Problem to solve - Please give back an exact reproduction of the lines from the one with "Instruction: Open the 881 reviews link" through the end of the entries below, and no others.

BEGIN Data records

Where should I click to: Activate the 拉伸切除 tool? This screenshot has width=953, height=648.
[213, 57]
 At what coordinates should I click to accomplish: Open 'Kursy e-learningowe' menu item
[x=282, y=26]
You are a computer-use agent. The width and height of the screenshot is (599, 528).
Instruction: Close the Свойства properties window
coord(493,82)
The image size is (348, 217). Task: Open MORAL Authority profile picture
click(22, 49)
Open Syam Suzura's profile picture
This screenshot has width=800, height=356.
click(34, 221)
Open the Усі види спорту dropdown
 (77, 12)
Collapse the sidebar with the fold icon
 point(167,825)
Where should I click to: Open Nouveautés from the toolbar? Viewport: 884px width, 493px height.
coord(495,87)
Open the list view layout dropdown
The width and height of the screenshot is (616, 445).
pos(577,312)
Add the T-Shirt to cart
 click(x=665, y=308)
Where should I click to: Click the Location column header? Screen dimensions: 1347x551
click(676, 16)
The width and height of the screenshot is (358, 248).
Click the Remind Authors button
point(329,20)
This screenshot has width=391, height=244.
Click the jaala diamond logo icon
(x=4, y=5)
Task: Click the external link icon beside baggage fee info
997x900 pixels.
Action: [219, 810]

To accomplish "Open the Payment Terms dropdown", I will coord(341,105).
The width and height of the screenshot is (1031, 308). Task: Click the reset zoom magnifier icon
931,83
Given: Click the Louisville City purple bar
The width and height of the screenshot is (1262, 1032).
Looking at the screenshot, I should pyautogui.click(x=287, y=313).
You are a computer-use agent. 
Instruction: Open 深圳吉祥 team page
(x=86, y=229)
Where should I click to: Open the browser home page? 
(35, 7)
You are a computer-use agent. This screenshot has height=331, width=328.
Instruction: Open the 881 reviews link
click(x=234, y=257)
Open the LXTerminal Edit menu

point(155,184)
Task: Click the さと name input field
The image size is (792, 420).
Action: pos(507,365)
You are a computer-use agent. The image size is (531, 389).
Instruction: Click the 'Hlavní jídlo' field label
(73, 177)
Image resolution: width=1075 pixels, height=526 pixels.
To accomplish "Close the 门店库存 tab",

END Data records

Task response -
Instruction: Open the 881 reviews link
click(x=234, y=257)
Open the LXTerminal Edit menu

point(155,184)
Task: Click the さと name input field
The image size is (792, 420).
Action: pos(507,365)
You are a computer-use agent. The image size is (531, 389).
Instruction: Click the 'Hlavní jídlo' field label
(73, 177)
Image resolution: width=1075 pixels, height=526 pixels.
To accomplish "Close the 门店库存 tab",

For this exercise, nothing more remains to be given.